« Maison commune de la gauche » cherche pavillon-témoin
Extrait:
En principe, il s’agissait de discuter « du fond » et plus précisément de l’emploi. Or, il n’y eut aucune confrontation. La table ronde, qui ne réunissait aucun chef de parti (Jean-Vincent Placé représentait les Verts, Roger-Gérard Schwartzenberg le PRG, Patrick Quinquenton le MRC, Pierre Laurent le PCF et Alain Vidalies le PS) a vu chacun se lancer dans un monologue. Long, le plus souvent. Pierre Laurent a rappelé son inquiétude à l’égard de ses camarades socialistes prompts à se laisser tenter par « de nouvelles combinaisons d’alliances regardant vers le centre ». Avant d’emménager dans « la maison commune » proposée par Martine Aubry encore faudra-t-il « s’occuper sérieusement des fondations » a lancé le dirigeant communiste. Quelles fondations ? On en causera plus tard. Jean-Vincent Placé a pris un malin plaisir à consacrer l’essentiel de son propos à étaler les divergences qui le séparent du reste de la gauche, invitant ses interlocuteurs à « se saisir de la question de la décroissance ». Roger-Gérard Schwartzenberg, président d’honneur du PRG aura été le seul à répondre à la question posée, détaillant sept propositions pour l’emploi dont une « modulation de l’imposition des bénéfices des entreprises profitables en fonction de leur politique de l’emploi ». Il attend toujours des réponses.
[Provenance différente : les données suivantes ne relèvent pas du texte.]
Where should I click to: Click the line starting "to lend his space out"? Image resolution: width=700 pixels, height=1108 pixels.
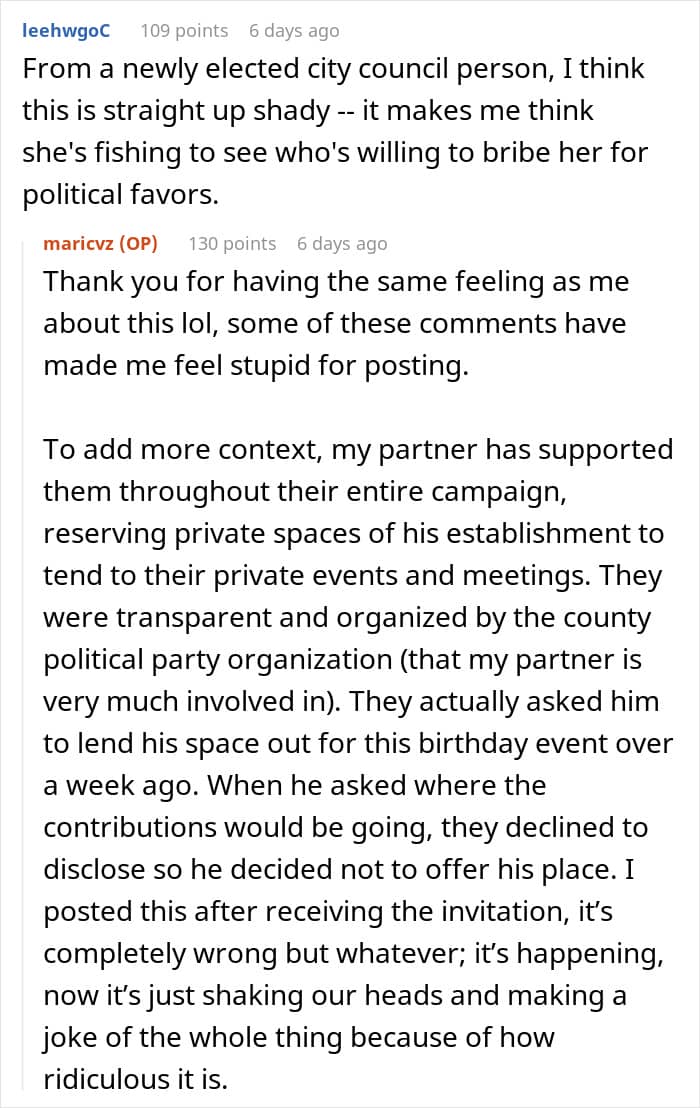click(x=358, y=744)
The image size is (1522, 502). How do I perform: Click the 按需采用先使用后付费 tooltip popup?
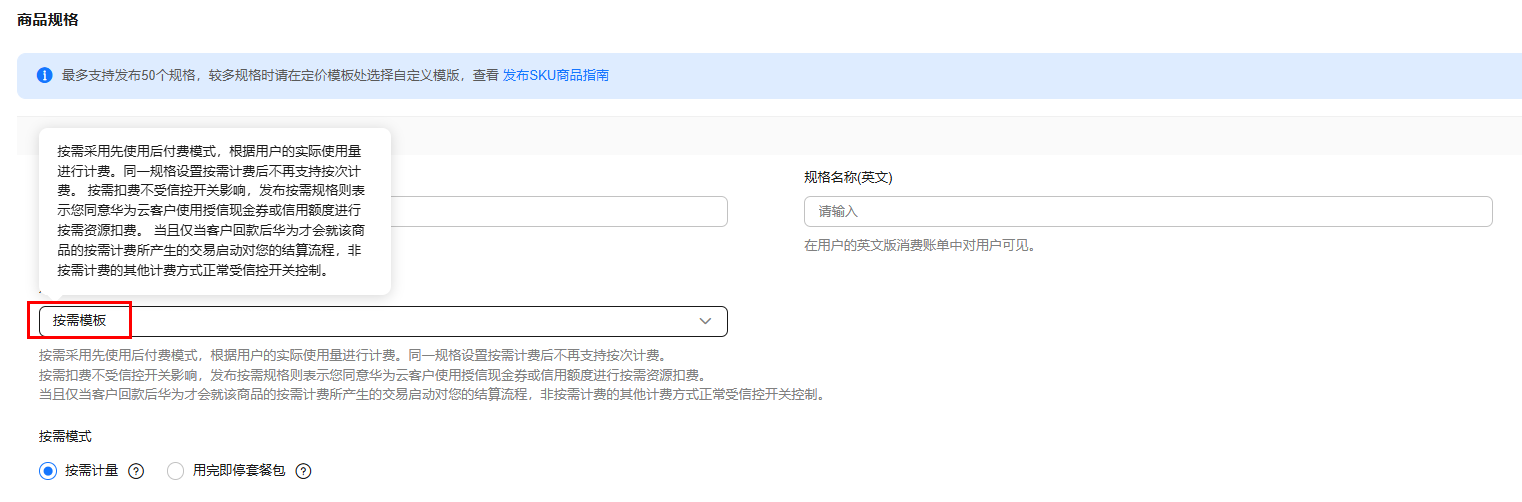click(215, 211)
Au terme de ces interventions parallèles, nul débat.
Ni entre les importants dirigeants présents ni avec la salle. La
journée s’est terminée non pas en chansons mais avec un discours de
Martine Aubry. La première secrétaire avait-elle un message particulier
à transmettre en ce jour de rassemblement ? Apparemment, point.